In Liszt’s Prometheus, which opened the program, the grace
was not so evident: here the beat itself was crisp enough, but it
was almost completely devoid of the kind of preparation that helps
an orchestra to read the rhythm accurately. Since the performance
was nevertheless fully convincing, it might be said that my
technical criticism is neither here nor there, and the Tchaikovsky
showed that Märkl can indeed provide that assistance. Yet it was
interesting to observe that at the only later point in the program
where the conductor reverted momentarily to his jerkier right-hand
movements–the scherzo of Saint-Saëns’s Third Symphony–the
articulation of the theme suffered, in that the four little
repeated notes that constitute the upbeat were not always clearly
distinguishable to the ear.
That was, however, a small flaw.
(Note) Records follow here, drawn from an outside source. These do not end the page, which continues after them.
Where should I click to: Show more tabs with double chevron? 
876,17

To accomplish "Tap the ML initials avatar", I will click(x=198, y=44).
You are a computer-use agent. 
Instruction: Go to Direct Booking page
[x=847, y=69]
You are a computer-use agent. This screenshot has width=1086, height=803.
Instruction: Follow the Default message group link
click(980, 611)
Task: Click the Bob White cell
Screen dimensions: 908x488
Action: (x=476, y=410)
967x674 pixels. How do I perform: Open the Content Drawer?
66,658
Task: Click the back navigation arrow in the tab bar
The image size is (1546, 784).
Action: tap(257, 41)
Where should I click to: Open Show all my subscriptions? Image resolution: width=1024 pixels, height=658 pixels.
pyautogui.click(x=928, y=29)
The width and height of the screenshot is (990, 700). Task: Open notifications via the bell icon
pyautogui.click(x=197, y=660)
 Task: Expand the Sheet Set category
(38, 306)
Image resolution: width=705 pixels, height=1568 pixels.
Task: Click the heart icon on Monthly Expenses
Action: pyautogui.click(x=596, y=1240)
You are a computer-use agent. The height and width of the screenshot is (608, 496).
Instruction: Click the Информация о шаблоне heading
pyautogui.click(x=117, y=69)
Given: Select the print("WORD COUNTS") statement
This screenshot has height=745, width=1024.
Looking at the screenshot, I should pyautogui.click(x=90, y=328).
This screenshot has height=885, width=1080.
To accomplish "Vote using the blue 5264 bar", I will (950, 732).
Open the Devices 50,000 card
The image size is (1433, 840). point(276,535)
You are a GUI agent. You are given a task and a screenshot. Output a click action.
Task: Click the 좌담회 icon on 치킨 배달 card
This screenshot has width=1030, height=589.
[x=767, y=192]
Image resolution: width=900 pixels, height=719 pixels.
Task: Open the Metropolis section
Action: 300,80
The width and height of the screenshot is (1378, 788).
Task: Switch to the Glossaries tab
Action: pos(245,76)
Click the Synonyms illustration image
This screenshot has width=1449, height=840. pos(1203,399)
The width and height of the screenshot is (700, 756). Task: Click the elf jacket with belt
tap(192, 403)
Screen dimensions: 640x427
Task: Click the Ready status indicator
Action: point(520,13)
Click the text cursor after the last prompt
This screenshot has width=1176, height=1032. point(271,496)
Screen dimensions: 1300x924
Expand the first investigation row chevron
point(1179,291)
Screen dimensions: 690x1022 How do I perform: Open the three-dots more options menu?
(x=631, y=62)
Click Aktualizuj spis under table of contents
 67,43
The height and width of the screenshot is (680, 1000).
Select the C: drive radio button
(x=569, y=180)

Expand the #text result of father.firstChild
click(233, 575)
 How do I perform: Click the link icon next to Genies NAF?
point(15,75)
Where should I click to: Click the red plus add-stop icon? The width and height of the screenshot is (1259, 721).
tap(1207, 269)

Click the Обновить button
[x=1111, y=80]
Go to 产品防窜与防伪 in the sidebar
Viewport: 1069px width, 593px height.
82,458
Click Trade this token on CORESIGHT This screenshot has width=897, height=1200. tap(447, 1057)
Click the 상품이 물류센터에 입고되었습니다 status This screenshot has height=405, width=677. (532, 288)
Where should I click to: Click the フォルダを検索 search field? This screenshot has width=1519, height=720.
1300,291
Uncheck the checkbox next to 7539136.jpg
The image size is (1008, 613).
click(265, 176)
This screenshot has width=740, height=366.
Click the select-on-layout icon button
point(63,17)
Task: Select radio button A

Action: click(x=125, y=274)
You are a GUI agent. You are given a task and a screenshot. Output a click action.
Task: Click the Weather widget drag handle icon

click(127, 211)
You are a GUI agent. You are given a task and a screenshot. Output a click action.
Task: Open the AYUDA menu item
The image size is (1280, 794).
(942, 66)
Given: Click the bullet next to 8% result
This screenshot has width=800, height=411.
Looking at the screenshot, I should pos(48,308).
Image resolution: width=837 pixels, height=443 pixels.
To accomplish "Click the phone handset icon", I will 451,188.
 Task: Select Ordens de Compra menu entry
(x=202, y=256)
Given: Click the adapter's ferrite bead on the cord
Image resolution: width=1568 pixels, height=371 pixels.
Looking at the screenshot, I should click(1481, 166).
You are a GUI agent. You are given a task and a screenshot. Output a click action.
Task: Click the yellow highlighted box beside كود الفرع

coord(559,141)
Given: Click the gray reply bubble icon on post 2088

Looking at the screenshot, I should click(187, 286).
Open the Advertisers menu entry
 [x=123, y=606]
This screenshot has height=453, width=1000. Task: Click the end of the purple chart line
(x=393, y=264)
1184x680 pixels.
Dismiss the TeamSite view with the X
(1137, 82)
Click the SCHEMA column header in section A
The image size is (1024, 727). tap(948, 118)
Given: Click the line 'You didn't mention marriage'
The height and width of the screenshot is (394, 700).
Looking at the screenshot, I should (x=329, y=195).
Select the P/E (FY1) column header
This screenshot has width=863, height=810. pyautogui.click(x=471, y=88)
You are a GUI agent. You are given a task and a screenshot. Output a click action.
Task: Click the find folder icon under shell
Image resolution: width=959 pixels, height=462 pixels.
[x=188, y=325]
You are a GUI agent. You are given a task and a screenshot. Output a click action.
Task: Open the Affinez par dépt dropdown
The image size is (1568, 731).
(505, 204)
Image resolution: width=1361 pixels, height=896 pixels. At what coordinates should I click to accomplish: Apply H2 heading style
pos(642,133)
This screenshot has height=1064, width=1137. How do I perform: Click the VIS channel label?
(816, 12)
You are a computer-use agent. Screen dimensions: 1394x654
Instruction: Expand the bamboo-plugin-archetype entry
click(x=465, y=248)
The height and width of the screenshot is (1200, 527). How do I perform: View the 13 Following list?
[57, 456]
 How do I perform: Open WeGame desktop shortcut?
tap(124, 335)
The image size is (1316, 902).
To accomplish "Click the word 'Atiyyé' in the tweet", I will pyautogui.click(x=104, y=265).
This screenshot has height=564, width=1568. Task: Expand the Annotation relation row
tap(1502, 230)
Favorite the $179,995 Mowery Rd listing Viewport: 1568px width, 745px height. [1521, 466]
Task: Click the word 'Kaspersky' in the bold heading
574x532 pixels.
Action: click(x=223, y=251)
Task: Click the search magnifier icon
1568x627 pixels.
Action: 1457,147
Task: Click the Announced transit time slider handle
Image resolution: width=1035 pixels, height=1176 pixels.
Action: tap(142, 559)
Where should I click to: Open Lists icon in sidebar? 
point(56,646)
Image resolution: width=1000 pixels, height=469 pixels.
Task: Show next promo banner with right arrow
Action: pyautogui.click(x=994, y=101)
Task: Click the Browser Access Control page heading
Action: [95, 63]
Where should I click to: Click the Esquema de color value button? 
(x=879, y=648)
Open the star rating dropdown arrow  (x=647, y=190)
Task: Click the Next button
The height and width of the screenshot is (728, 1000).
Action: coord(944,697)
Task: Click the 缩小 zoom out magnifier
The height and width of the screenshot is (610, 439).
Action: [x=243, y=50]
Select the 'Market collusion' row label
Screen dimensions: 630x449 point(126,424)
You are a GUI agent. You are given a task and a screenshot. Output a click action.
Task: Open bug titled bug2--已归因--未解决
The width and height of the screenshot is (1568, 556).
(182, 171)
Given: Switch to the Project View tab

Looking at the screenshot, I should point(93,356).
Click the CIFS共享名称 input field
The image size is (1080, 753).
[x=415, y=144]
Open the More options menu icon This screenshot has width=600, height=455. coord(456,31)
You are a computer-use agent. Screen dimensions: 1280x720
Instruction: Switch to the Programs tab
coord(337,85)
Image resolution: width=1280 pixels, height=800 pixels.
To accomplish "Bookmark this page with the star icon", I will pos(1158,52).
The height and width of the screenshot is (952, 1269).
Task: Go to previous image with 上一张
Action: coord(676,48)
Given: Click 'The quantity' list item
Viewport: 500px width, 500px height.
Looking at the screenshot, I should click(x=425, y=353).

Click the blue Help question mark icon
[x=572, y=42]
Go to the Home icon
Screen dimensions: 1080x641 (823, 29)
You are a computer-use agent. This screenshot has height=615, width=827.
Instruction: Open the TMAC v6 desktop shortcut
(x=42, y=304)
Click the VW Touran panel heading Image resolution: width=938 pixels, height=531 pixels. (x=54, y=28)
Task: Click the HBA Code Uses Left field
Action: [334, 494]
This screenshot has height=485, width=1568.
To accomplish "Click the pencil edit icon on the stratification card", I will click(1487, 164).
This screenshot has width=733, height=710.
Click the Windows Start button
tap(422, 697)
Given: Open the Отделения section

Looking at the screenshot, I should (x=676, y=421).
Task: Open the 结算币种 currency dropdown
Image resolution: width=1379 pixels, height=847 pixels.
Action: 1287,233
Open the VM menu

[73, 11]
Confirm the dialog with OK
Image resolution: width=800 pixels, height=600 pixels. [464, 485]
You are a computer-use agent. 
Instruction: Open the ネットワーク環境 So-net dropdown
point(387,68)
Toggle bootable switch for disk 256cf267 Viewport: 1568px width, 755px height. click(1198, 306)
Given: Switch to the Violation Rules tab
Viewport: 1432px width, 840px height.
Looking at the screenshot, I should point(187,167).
For the most part, Märkl gave the
work, known informally as the “Organ Symphony,” a compelling and
often trenchantly perceptive reading, and Susan Carroll shaped the
unusually rewarding third horn solos beautifully. The organ’s
contribution to the work is curiously unbalanced, since for fully
five sixths of its roughly 35-minute duration the instrument is
mostly confined to more or less subterranean rumblings. Joseph
Adam did all that could be expected with them, and came into his
own for the bigger effects of the closing section, playing with
considerable flair and brio. Still, hearing the work again for the
first time in several years, I have to say that as a whole it can
surely be a rewarding experience only for dedicated
organ-fanciers. There are striking inspirations along the way,
especially in the rather searching string writing of the slow
movement, but the moment the organ part blossoms forth in full
glory, inspiration conversely fades, and the last few minutes of
the symphony are stupefying in their banality. I went home,
therefore, with Gutiérrez’s grand and rich Tchaikovsky performance
quite erasing the Saint-Saëns from my memories of the evening.